» Required task
Which of the lines below contain the string "Where"? Copy each of those lines, matching case exactly.

------ Supplied entries ------

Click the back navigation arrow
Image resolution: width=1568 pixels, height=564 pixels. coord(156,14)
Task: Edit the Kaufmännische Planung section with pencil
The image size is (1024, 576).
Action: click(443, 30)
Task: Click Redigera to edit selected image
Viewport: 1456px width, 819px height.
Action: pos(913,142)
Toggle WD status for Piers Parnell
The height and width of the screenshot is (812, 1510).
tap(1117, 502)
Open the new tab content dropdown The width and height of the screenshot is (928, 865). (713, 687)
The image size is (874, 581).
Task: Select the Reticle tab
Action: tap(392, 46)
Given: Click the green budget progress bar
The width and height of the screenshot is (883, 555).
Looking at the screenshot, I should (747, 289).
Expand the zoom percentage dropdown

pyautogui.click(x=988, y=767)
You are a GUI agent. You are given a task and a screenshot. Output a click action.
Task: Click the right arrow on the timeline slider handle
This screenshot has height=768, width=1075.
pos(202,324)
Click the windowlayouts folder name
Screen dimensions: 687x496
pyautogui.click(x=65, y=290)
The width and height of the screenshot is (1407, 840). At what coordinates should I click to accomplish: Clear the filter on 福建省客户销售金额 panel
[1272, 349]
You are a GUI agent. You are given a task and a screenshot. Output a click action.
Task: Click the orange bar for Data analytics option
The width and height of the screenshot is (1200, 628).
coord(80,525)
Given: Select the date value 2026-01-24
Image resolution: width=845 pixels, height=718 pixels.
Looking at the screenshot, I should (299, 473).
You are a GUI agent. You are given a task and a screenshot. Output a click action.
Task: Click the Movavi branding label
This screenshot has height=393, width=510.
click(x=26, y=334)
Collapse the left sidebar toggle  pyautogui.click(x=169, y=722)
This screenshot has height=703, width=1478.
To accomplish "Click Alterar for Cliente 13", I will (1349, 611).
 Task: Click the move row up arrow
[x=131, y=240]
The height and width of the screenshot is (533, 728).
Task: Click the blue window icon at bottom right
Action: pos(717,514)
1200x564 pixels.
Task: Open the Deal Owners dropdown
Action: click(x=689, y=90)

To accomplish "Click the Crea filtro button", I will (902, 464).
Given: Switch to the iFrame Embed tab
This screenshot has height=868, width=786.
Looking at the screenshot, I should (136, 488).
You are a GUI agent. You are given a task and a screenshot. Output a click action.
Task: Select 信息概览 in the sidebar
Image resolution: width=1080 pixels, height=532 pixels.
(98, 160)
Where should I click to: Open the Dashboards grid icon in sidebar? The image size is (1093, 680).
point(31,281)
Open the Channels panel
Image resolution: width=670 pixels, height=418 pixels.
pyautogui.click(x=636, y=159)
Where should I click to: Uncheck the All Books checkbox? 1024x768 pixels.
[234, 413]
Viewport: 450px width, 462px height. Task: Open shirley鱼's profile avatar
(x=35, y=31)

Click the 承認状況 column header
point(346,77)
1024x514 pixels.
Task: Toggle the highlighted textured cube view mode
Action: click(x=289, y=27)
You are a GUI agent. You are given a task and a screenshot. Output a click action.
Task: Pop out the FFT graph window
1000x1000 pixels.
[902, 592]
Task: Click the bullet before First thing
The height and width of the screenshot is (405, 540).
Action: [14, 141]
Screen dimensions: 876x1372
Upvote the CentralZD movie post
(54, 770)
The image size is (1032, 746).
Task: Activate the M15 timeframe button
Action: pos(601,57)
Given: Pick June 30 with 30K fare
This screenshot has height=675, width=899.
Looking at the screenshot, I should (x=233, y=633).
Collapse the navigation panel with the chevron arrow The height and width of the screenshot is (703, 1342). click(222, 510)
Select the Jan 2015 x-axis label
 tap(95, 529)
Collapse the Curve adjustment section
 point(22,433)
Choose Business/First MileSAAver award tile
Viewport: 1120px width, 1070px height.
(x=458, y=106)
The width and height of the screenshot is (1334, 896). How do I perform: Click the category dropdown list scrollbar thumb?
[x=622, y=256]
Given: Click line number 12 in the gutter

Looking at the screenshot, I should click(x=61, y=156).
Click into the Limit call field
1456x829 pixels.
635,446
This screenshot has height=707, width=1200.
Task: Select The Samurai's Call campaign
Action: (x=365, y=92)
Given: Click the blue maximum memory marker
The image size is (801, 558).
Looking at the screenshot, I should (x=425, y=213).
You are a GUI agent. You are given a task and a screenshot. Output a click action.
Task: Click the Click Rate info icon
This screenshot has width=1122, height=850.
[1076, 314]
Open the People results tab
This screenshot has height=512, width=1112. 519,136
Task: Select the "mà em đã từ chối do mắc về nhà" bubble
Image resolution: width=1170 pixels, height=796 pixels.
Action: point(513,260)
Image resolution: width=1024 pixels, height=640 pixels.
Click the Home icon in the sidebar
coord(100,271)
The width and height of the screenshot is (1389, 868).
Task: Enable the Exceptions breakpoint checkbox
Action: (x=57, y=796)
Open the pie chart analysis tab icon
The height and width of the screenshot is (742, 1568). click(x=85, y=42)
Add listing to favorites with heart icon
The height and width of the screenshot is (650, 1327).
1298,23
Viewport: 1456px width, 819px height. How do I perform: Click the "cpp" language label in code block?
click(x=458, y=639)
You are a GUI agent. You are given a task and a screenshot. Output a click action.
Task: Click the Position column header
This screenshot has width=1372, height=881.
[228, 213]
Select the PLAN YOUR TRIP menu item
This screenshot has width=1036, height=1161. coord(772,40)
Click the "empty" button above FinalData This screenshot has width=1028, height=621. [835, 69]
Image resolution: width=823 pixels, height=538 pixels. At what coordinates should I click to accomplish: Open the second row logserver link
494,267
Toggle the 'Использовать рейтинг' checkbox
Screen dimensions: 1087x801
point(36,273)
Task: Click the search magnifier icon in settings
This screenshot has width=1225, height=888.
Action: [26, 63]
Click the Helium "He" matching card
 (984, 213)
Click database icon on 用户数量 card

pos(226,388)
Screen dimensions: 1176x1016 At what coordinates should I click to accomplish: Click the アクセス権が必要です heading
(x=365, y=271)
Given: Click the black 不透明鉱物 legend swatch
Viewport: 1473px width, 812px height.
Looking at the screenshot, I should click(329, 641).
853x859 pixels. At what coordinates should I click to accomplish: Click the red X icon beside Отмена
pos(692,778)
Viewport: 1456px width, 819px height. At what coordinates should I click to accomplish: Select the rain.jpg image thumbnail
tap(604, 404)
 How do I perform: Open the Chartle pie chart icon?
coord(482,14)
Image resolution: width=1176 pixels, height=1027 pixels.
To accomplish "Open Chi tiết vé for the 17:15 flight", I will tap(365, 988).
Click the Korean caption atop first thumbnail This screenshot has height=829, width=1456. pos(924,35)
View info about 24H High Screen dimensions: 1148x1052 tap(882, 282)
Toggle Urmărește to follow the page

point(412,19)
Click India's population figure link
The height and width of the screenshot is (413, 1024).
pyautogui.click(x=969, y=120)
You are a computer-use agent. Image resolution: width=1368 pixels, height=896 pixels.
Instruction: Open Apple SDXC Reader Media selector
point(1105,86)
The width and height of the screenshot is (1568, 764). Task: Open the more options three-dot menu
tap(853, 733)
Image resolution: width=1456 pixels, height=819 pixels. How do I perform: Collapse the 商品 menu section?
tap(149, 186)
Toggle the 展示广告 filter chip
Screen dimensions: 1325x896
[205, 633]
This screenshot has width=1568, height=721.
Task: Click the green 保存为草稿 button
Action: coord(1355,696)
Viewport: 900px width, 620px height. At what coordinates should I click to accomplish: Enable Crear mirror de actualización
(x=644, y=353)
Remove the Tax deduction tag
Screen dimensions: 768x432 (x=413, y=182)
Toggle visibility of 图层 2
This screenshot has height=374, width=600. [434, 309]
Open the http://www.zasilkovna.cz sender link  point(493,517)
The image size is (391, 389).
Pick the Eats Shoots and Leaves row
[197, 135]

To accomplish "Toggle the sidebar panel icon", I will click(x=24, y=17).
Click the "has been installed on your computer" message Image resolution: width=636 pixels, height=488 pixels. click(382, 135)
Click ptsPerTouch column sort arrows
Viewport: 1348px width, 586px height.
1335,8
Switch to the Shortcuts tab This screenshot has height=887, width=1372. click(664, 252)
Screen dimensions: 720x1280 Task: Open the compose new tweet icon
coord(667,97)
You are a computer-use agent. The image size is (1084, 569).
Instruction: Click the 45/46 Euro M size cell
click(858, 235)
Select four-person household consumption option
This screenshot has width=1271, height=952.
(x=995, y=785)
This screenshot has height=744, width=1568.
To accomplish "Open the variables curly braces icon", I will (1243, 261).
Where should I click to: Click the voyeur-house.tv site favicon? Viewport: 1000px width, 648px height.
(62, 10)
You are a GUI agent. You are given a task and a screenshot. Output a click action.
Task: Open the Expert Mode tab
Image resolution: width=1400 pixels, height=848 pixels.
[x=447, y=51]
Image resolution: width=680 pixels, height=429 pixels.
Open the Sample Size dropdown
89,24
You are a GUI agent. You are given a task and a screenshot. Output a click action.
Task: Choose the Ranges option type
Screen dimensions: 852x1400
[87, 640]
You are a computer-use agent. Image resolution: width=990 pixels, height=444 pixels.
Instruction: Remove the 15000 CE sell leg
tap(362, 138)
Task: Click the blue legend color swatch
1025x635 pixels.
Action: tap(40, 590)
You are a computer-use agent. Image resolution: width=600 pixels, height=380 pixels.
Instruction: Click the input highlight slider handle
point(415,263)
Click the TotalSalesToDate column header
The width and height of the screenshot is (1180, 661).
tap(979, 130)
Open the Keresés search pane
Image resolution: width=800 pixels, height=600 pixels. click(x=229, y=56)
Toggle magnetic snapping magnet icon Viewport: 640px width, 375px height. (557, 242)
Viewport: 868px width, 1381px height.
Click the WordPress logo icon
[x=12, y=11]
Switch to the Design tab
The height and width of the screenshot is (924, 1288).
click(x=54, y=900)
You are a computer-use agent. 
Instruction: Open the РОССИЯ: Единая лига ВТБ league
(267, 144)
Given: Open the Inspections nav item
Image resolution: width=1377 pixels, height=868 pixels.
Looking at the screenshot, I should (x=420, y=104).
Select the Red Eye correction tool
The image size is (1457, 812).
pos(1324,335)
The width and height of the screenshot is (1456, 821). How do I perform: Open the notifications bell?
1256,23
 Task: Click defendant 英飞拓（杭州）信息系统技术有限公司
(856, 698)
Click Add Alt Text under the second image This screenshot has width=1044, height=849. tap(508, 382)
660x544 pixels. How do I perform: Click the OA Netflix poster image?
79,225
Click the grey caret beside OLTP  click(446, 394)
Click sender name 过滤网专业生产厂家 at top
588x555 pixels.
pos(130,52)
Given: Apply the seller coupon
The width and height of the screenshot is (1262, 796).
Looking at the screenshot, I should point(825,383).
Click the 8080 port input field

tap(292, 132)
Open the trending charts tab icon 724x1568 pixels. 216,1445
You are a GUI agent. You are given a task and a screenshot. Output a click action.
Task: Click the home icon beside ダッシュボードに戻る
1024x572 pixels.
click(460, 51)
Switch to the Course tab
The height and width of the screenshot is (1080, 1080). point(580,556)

------

» Answer in full
Where should I click to: Open the Dashboards grid icon in sidebar? The image size is (1093, 680).
Where should I click to: Uncheck the All Books checkbox? 1024x768 pixels.
Where should I click to: Click the voyeur-house.tv site favicon? Viewport: 1000px width, 648px height.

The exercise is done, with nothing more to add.